Information supplied:

[Start of Attachment]

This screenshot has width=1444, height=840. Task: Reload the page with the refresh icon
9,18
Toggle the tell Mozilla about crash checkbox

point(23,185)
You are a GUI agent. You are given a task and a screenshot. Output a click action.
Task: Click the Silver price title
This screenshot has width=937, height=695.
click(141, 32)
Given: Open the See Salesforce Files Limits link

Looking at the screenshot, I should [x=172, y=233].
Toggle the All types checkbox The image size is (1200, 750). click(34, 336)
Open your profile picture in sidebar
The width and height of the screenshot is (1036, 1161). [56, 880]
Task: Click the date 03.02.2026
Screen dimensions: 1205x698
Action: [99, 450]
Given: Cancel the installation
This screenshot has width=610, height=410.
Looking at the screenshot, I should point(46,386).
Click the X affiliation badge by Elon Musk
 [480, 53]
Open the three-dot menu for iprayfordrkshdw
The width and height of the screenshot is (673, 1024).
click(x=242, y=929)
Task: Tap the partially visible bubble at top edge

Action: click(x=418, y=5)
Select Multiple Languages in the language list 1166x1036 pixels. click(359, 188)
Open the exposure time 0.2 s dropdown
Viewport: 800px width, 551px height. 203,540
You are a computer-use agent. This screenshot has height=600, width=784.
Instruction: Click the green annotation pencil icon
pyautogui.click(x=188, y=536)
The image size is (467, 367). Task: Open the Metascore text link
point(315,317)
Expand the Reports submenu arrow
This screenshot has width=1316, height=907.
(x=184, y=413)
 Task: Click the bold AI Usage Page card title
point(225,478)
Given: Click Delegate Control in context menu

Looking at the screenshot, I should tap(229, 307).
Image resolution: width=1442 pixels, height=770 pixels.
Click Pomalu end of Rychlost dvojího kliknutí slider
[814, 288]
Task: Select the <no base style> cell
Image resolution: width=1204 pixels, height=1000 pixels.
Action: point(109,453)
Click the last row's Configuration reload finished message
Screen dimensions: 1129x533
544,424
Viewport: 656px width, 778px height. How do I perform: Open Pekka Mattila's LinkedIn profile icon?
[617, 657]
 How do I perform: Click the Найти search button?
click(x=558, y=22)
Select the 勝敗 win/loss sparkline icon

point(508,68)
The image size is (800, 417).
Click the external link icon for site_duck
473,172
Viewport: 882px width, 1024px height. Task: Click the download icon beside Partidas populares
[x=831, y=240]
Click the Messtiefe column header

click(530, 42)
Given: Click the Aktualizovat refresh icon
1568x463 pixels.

[End of Attachment]

Exercise: Write the line containing "Click Pomalu end" and all the lines after it out again, word for word, through the end of the material, and nothing besides.

Task solution:
Click Pomalu end of Rychlost dvojího kliknutí slider
[814, 288]
Task: Select the <no base style> cell
Image resolution: width=1204 pixels, height=1000 pixels.
Action: point(109,453)
Click the last row's Configuration reload finished message
Screen dimensions: 1129x533
544,424
Viewport: 656px width, 778px height. How do I perform: Open Pekka Mattila's LinkedIn profile icon?
[617, 657]
 How do I perform: Click the Найти search button?
click(x=558, y=22)
Select the 勝敗 win/loss sparkline icon

point(508,68)
The image size is (800, 417).
Click the external link icon for site_duck
473,172
Viewport: 882px width, 1024px height. Task: Click the download icon beside Partidas populares
[x=831, y=240]
Click the Messtiefe column header

click(530, 42)
Given: Click the Aktualizovat refresh icon
1568x463 pixels.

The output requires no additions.